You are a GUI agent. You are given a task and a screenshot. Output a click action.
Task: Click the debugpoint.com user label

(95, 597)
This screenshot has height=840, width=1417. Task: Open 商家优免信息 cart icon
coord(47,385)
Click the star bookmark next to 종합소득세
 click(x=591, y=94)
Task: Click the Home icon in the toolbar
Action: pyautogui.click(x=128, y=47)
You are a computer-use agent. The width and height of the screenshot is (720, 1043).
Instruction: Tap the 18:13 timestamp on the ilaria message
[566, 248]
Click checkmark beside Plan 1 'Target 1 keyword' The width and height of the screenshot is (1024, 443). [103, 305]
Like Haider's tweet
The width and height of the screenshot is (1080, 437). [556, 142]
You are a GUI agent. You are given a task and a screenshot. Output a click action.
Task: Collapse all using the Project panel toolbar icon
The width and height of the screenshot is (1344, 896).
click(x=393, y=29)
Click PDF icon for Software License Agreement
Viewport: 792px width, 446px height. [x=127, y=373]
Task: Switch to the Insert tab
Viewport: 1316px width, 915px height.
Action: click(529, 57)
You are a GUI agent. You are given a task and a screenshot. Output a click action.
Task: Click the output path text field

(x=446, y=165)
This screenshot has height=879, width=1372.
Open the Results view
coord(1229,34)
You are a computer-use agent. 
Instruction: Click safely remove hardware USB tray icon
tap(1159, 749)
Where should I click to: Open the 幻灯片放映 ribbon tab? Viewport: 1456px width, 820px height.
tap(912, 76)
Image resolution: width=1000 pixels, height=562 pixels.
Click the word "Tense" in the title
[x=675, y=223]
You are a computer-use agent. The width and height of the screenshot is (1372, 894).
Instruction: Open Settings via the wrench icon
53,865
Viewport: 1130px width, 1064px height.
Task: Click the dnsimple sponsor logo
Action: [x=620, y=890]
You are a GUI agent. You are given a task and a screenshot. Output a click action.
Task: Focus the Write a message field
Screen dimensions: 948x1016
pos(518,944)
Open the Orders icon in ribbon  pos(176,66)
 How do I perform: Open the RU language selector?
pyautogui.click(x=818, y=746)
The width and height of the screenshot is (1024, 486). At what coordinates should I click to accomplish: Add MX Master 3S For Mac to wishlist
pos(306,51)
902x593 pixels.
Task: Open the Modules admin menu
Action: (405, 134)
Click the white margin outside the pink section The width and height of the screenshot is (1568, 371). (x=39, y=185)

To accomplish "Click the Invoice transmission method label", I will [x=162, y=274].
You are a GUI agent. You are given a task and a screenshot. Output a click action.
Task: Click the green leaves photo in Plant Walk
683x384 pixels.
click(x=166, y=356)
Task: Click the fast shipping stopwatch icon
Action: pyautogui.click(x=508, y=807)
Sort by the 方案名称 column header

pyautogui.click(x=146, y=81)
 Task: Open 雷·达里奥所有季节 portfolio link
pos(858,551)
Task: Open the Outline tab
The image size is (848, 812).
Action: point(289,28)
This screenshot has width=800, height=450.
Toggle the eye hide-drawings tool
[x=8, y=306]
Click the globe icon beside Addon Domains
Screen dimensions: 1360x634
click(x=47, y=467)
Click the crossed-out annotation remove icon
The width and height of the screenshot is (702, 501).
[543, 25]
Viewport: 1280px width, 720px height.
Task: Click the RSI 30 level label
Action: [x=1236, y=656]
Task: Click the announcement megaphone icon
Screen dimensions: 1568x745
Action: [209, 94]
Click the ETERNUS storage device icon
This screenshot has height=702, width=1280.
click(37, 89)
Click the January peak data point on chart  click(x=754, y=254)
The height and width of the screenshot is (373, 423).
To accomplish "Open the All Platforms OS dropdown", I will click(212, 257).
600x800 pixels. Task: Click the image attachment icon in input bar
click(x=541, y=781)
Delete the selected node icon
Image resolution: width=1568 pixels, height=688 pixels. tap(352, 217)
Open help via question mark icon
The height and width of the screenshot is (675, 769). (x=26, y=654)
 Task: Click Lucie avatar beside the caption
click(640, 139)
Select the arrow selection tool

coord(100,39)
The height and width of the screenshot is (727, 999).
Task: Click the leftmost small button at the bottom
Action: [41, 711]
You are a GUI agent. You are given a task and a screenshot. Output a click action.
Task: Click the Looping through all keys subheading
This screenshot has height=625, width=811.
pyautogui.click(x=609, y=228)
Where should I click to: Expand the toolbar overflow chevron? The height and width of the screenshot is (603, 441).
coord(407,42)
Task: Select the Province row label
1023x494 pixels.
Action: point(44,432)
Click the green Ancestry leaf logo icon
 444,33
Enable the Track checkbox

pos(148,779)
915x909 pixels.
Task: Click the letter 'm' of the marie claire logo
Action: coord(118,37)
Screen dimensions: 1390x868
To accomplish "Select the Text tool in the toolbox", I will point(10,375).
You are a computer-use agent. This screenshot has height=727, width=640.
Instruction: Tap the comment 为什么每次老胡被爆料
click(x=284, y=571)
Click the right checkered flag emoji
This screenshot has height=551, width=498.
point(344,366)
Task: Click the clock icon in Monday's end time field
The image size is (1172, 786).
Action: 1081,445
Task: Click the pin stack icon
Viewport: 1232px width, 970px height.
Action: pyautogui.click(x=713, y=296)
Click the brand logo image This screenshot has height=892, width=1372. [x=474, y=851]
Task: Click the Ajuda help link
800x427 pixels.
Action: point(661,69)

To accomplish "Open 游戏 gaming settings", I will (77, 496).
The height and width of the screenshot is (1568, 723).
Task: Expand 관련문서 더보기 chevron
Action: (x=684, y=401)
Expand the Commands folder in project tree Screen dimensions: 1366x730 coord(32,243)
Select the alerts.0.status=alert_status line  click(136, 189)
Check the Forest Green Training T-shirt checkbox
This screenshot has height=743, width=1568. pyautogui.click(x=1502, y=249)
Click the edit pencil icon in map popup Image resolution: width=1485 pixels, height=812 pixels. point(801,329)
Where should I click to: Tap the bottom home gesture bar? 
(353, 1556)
◆ ◆ ◆ ◆ ◆
■ Exercise instructions ■
Please count the lines in the entries above that contain the word "size", and reply with that number alone.

■ Task response ■
2